> **Passage provided**

'''

In some embodiments, the test pattern 502 may include a signal S1 having the same value as the signal S1 of the test pattern 522 . The test pattern 502 may include a signal S1 having a different value from the signal S1 of the test pattern 522 . Likewise, the test pattern 502 may include a signal S2 having the same value as the signal S2 of the test pattern 522 . The test pattern 502 may include a signal S2 having a different value than the signal S2 of the test pattern 522 .

In some embodiments, the test pattern 512 may include a signal S1 having the same value as the signal S1 of the test pattern 522 . The test pattern 512 may include a signal S1 having a different value from the signal S1 of the test pattern 522 . Likewise, the test pattern 512 may include a signal S2 having the same value as the signal S2 of the test pattern 522 . The test pattern 512 may include a signal S2 having a different value from the signal S2 of the test pattern 522 .

In response to the test pattern 502 being applied to the DUT, a result 503 for the DUT may be obtained. In response to the test pattern 512 being applied to the DUT, a result 513 for the DUT is available. In response to the test pattern 522 being applied to the DUT, a result 523 for the DUT is available. Results 503, 513 and 523 may be a normal-fail result or a digitized result. In some embodiments, each result 503, 513, and 523 may be a visual representation. After all the results are obtained, an overall visual representation (such as the visual representations in FIGS. 3A , 3B and 3C ) can be generated based on all the results. In some embodiments, the visual representation of the whole may be a Shmoo diagram.

'''

> **Material supplied**
'''

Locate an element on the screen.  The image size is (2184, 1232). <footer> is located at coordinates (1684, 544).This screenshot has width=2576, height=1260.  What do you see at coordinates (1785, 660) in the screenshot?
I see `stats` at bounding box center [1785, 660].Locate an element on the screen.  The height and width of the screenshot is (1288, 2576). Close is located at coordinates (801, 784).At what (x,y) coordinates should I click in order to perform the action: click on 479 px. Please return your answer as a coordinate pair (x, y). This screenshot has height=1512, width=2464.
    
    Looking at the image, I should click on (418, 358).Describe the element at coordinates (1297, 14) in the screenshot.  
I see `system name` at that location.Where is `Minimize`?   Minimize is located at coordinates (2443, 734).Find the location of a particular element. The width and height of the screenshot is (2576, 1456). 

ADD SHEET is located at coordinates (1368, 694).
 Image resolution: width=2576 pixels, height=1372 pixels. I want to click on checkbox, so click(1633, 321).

'''

> **Set problem A**
Recast the paragraph of the test-pattern passage that begins "In response to the test pattern 502" as a short list, keeping its main facts.
> **Set problem B**
Resume the test-pattern passage from the point where it stops.
The material has no role in the work here.

> **Task output A**
- Applying test pattern 502 to the DUT may yield result 503.
- Applying test pattern 512 to the DUT yields result 513.
- Applying test pattern 522 to the DUT yields result 523.
- Results 503, 513 and 523 may be normal-fail or digitized results. In some embodiments, each may be a visual representation.
- After all results are obtained, an overall visual representation can be generated from them, such as those in FIGS. 3A, 3B and 3C.
- In some embodiments, this overall visual representation may be a Shmoo diagram.

> **Task output B**
Referring to FIG. 5 , in response to the test pattern 502 stored in the register 501 being applied to the DUT, a result 503 may be obtained. After the DUT executes the test pattern 502 , the test pattern 512 will be input into the register 511 . In response to the test pattern 512 stored in the register 511 being applied to the DUT, a result 513 may be obtained. After the test pattern 512 is executed on the DUT, the test pattern 522 will be input into the register 521 . In response to the test pattern 522 stored in the register 521 being applied to the DUT, a result 523 may be obtained.

In some embodiments, the test patterns 502, 512 and 522 may be sequentially input into corresponding registers. Results 503, 513 and 523 may then be obtained in sequence. Test patterns 502, 512 and 522 can only be entered after the previous test pattern has been completed. For example, test pattern 512 may be entered after test pattern 502 is completed. Likewise, the test pattern 522 may be input after the test pattern 512 is completed. The test patterns 502, 512 and 522 are repeatedly input. Therefore, testing system 500 will take more setup time. Compared with the test system 500 in FIG. 5 , the test system 400 in FIG. 4 can automatically execute the test patterns 402 , 412 and 422 on the DUT without interruption. Therefore, according to the test system 400, it is possible to shorten the setup time of the test without repeatedly inputting test patterns.

FIG. 6 is a flowchart illustrating a test method 600 for performing multiple tests on a DUT according to some embodiments of the present disclosure. Testing method 600 includes operations 601 , 602 , 603 and 604 . The method of operation 600 may be operated by the testing apparatus 10 shown in FIG. 1 .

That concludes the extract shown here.